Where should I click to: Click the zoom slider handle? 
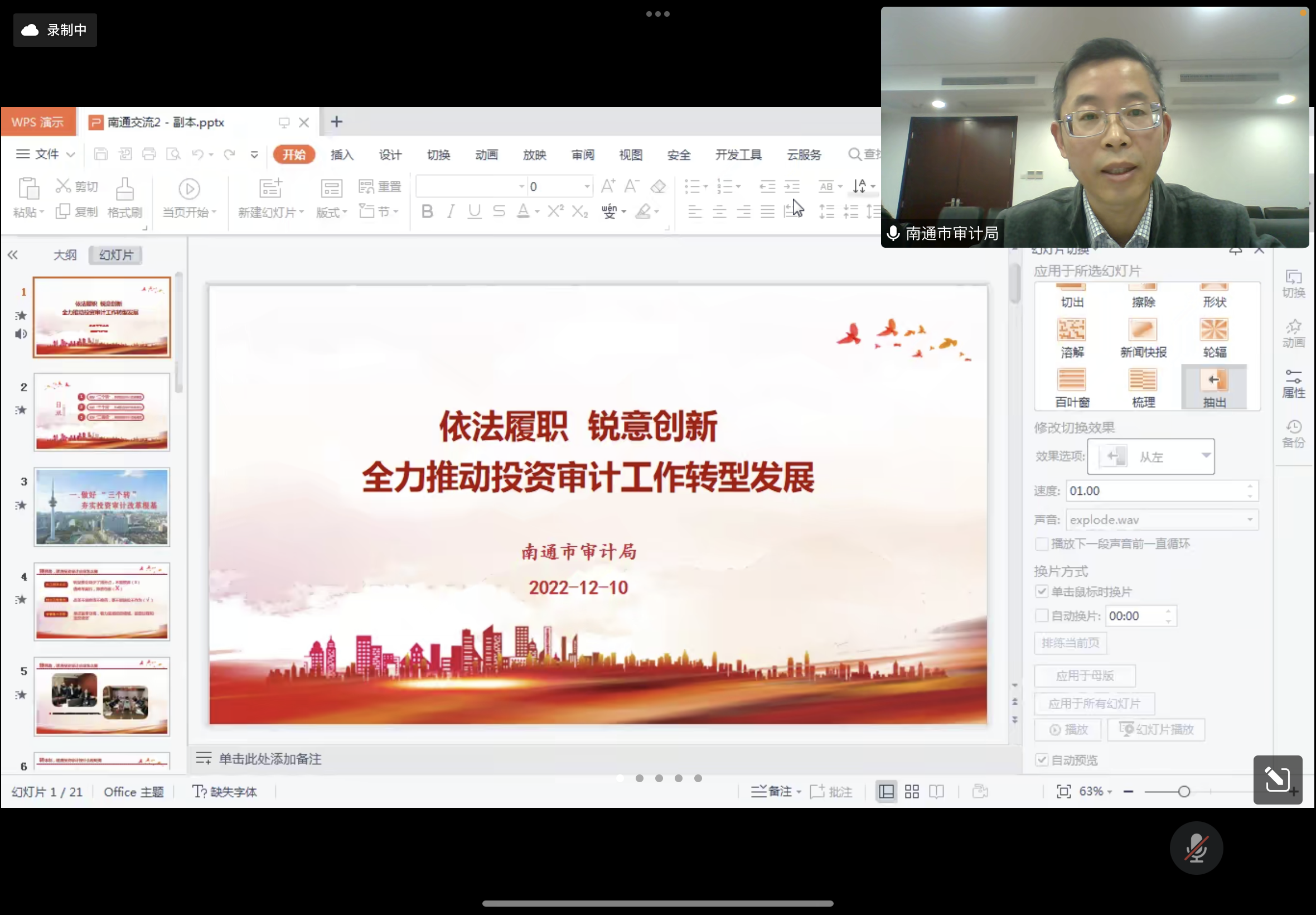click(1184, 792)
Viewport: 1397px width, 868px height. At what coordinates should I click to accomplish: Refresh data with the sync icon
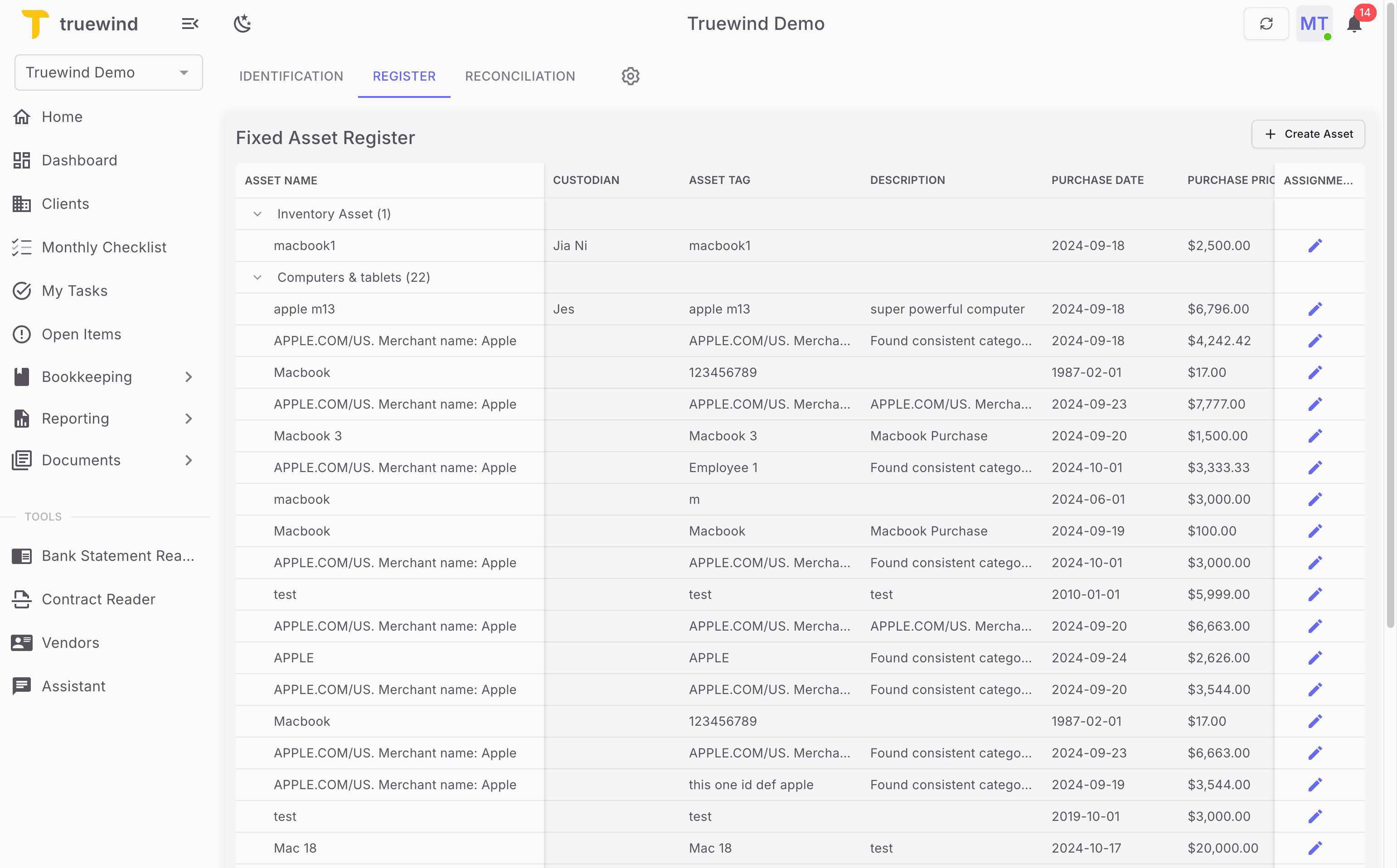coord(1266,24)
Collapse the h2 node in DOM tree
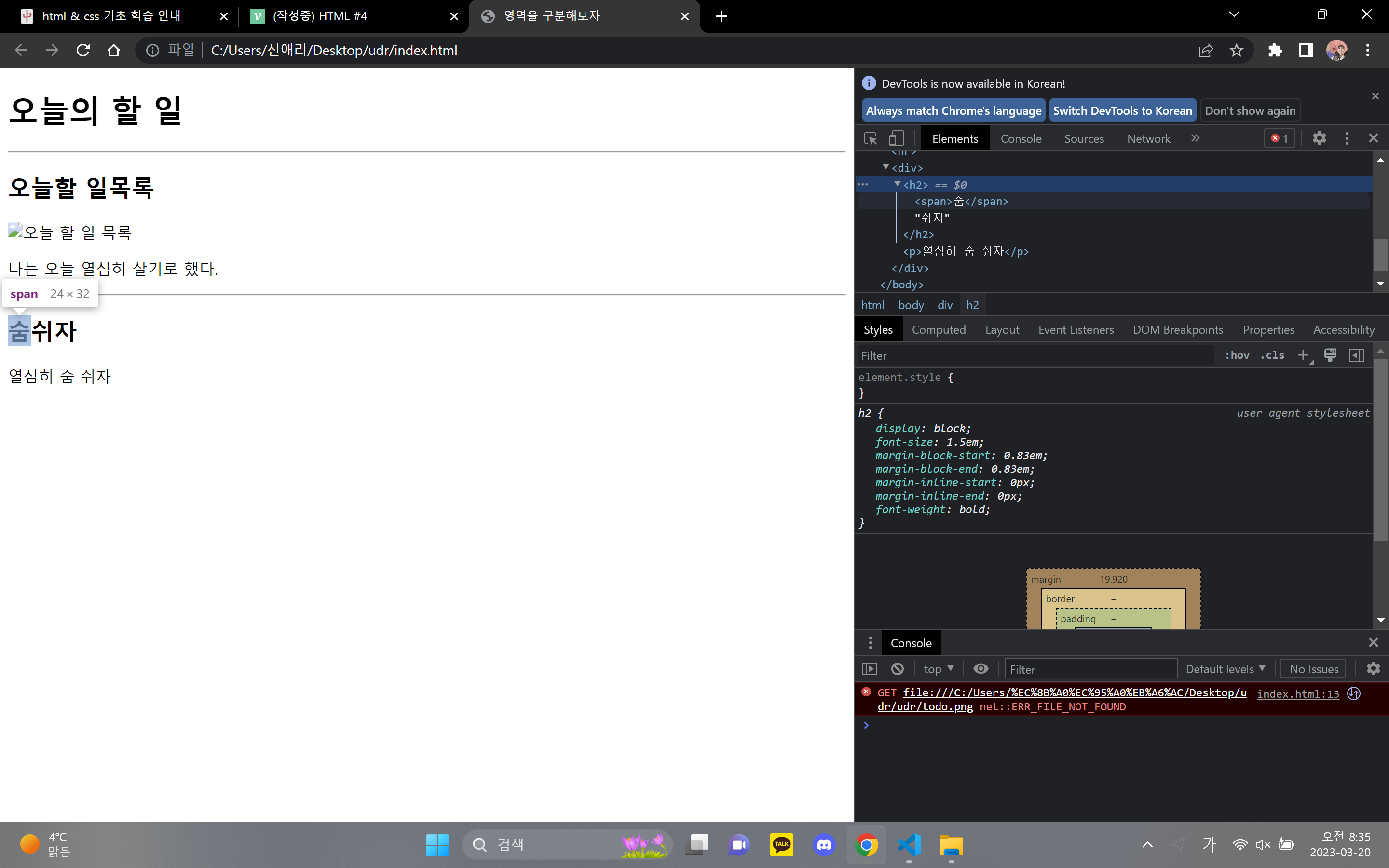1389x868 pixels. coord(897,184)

• [EXERCISE DESCRIPTION]: Retype the listing above exactly, please. Pictures do not belong in the copy.

• [RESPONSE]:
Where should I click to: Click the zoom slider handle? 
click(1184, 792)
Viewport: 1397px width, 868px height. At what coordinates should I click to accomplish: Refresh data with the sync icon
coord(1266,24)
Collapse the h2 node in DOM tree
1389x868 pixels. coord(897,184)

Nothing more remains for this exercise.